2018-09-17 10:46:49,891+03 ERROR
[org.ovirt.vdsm.jsonrpc.client.reactors.ReactorClient] (SSL Stomp Reactor)
[] Heartbeat exceeded for host '192.168.7.235', last response arrived 1702
ms ago.
if (!this.isInInit() && this.policy.isIncomingHeartbeat() &&
this.isIncomingHeartbeatExceeded()) {
String msg = String.format("Heartbeat exceeded for host '%s',
last response arrived %s ms ago.",
getHostname(),
getHeartbeatTime());
log.error(msg);
this.disconnect(msg);
}
private long getHeartbeatTime() {
return System.currentTimeMillis() - this.lastIncomingHeartbeat;
}
private boolean isIncomingHeartbeatExceeded() {
return this.lastIncomingHeartbeat +
this.policy.getIncomingHeartbeat() < System.currentTimeMillis();
}
public ClientPolicy(int retryTimeOut, int retryNumber, int
incomingHeartbeat,
int outgoingHeartbeat, List<Class<? extends Exception>>
retryableExceptions) {
this.retryNumber = retryNumber;
this.retryTimeOut = retryTimeOut;
setIncomingHeartbeat(incomingHeartbeat);
setOutgoingHeartbeat(outgoingHeartbeat);
this.exceptions =
Collections.unmodifiableList(retryableExceptions);
}
I used byteman to print the value stored in policy.incomingHeartbeat and it
is:
If vdsHeartbeatInSeconds = 45
2018-09-27 15:17:13,673+10 INFO [stdout] (SSL Stomp Reactor)
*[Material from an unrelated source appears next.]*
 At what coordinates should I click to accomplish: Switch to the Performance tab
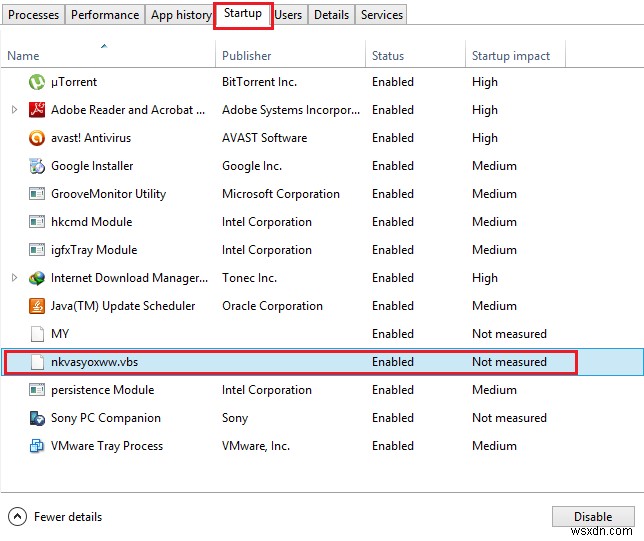click(x=105, y=15)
policy.incomingHeartbeat: 33750
If vdsHeartbeatInSeconds = 30 (default)
2018-09-27 15:21:51,099+10 INFO [stdout] (SSL Stomp Reactor)
policy.incomingHeartbeat: 22500
I was expecting 45000 and 30000. But even with 33750 and 22500, I dont
understand why we see "Heartbeat exceeded" and disconnection if the last
heartbeat arrived just 1700ms ago.
I'm clearly missing something. Could someone please put some light on what
is the missing piece?
Thanks,
Germano